** START OF Raw data **
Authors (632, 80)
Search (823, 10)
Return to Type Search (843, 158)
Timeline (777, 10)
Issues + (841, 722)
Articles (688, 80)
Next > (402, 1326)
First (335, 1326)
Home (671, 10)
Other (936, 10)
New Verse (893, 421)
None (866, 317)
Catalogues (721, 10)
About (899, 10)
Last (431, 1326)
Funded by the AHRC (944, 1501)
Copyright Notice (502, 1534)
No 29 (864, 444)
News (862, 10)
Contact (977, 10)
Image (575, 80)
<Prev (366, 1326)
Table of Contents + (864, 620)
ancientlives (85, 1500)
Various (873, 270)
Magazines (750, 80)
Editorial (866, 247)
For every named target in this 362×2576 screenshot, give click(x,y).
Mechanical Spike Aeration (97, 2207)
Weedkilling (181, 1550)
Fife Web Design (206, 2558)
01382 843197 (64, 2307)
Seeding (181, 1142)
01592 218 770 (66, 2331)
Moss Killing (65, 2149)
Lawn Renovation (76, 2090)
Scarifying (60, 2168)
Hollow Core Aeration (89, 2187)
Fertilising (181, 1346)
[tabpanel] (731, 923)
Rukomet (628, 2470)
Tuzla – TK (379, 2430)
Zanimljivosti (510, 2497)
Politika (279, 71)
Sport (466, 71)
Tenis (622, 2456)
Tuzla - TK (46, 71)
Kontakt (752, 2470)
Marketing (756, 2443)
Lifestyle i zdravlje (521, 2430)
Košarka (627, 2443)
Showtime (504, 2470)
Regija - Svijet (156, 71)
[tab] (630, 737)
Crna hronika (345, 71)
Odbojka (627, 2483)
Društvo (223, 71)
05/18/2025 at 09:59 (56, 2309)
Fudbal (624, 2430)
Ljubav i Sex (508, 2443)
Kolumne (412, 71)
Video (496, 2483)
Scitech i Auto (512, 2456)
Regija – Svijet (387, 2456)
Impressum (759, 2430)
** END OF Raw data **
Challenge:
Render every line of the records above as a JSON list of strings, one string per line, with blank lines omitted.

Exercise response:
[
  "Authors (632, 80)",
  "Search (823, 10)",
  "Return to Type Search (843, 158)",
  "Timeline (777, 10)",
  "Issues + (841, 722)",
  "Articles (688, 80)",
  "Next > (402, 1326)",
  "First (335, 1326)",
  "Home (671, 10)",
  "Other (936, 10)",
  "New Verse (893, 421)",
  "None (866, 317)",
  "Catalogues (721, 10)",
  "About (899, 10)",
  "Last (431, 1326)",
  "Funded by the AHRC (944, 1501)",
  "Copyright Notice (502, 1534)",
  "No 29 (864, 444)",
  "News (862, 10)",
  "Contact (977, 10)",
  "Image (575, 80)",
  "<Prev (366, 1326)",
  "Table of Contents + (864, 620)",
  "ancientlives (85, 1500)",
  "Various (873, 270)",
  "Magazines (750, 80)",
  "Editorial (866, 247)",
  "For every named target in this 362×2576 screenshot, give click(x,y).",
  "Mechanical Spike Aeration (97, 2207)",
  "Weedkilling (181, 1550)",
  "Fife Web Design (206, 2558)",
  "01382 843197 (64, 2307)",
  "Seeding (181, 1142)",
  "01592 218 770 (66, 2331)",
  "Moss Killing (65, 2149)",
  "Lawn Renovation (76, 2090)",
  "Scarifying (60, 2168)",
  "Hollow Core Aeration (89, 2187)",
  "Fertilising (181, 1346)",
  "[tabpanel] (731, 923)",
  "Rukomet (628, 2470)",
  "Tuzla – TK (379, 2430)",
  "Zanimljivosti (510, 2497)",
  "Politika (279, 71)",
  "Sport (466, 71)",
  "Tenis (622, 2456)",
  "Tuzla - TK (46, 71)",
  "Kontakt (752, 2470)",
  "Marketing (756, 2443)",
  "Lifestyle i zdravlje (521, 2430)",
  "Košarka (627, 2443)",
  "Showtime (504, 2470)",
  "Regija - Svijet (156, 71)",
  "[tab] (630, 737)",
  "Crna hronika (345, 71)",
  "Odbojka (627, 2483)",
  "Društvo (223, 71)",
  "05/18/2025 at 09:59 (56, 2309)",
  "Fudbal (624, 2430)",
  "Ljubav i Sex (508, 2443)",
  "Kolumne (412, 71)",
  "Video (496, 2483)",
  "Scitech i Auto (512, 2456)",
  "Regija – Svijet (387, 2456)",
  "Impressum (759, 2430)"
]